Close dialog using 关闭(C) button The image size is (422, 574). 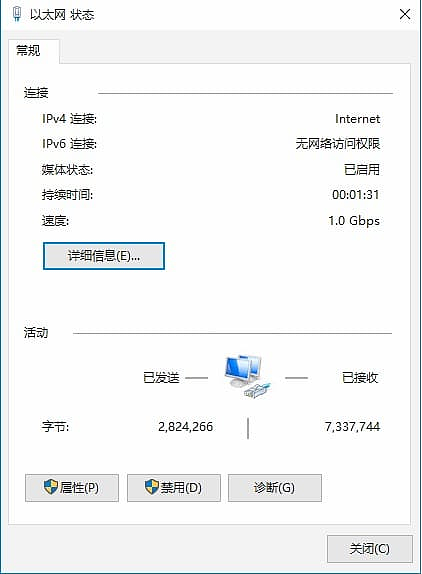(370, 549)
==
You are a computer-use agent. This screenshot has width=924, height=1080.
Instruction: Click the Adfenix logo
---
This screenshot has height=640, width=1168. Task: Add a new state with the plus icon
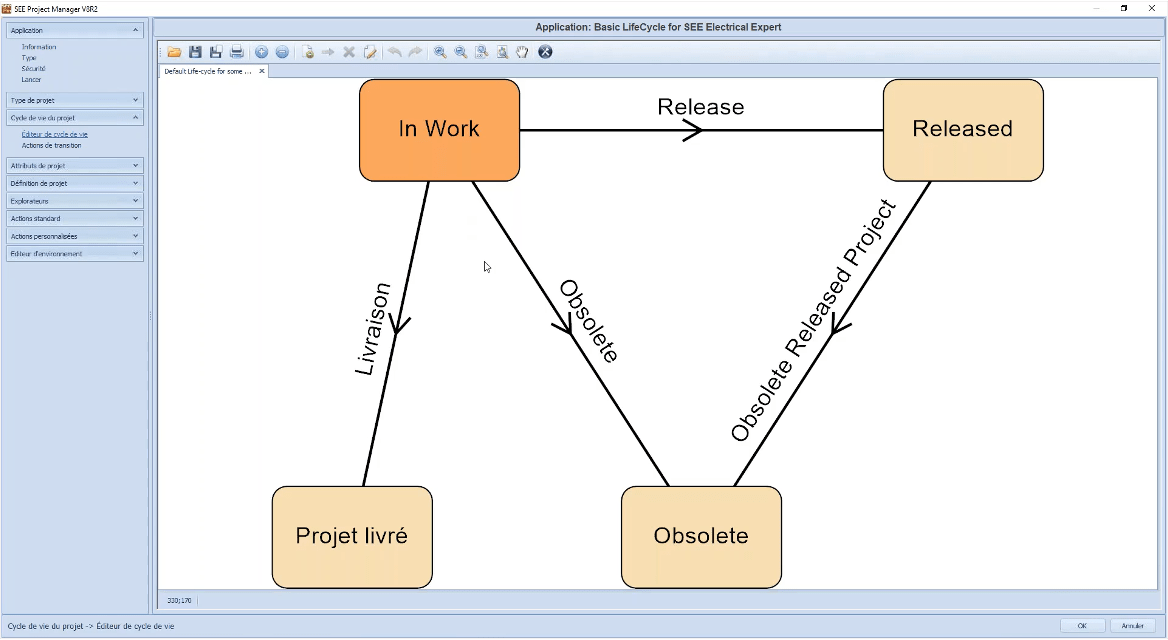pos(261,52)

- [Problem to solve]:
Produce a word-for-word copy of everything above from the line holding "You are a computer-use" down to the line holding "Instruction: Click the Adfenix logo", with both of those lines kept.

- [Solution to this problem]:
You are a computer-use agent. This screenshot has width=924, height=1080.
Instruction: Click the Adfenix logo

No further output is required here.